## [Goal of the exercise]
Once the line with "Click the Manage Profiles chevron arrow" is found, repeat it and all later lines exactly through the end of the listing below, with the pictures left out.

## [Extracted material]
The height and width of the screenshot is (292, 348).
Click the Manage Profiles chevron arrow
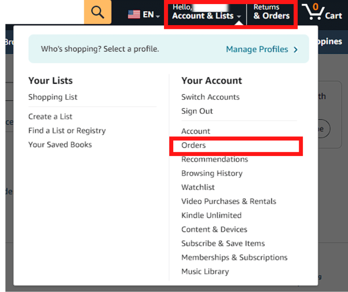(295, 49)
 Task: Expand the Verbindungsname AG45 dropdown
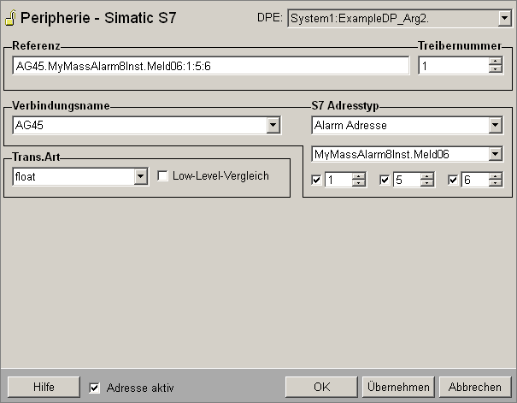273,126
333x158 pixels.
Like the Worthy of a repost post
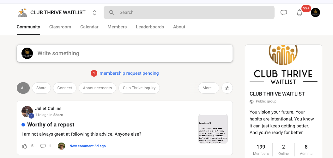pyautogui.click(x=25, y=146)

## [Response for this exercise]
Click the Manage Profiles chevron arrow
(295, 49)
 Task: Expand the Verbindungsname AG45 dropdown
273,126
333x158 pixels.
Like the Worthy of a repost post
pyautogui.click(x=25, y=146)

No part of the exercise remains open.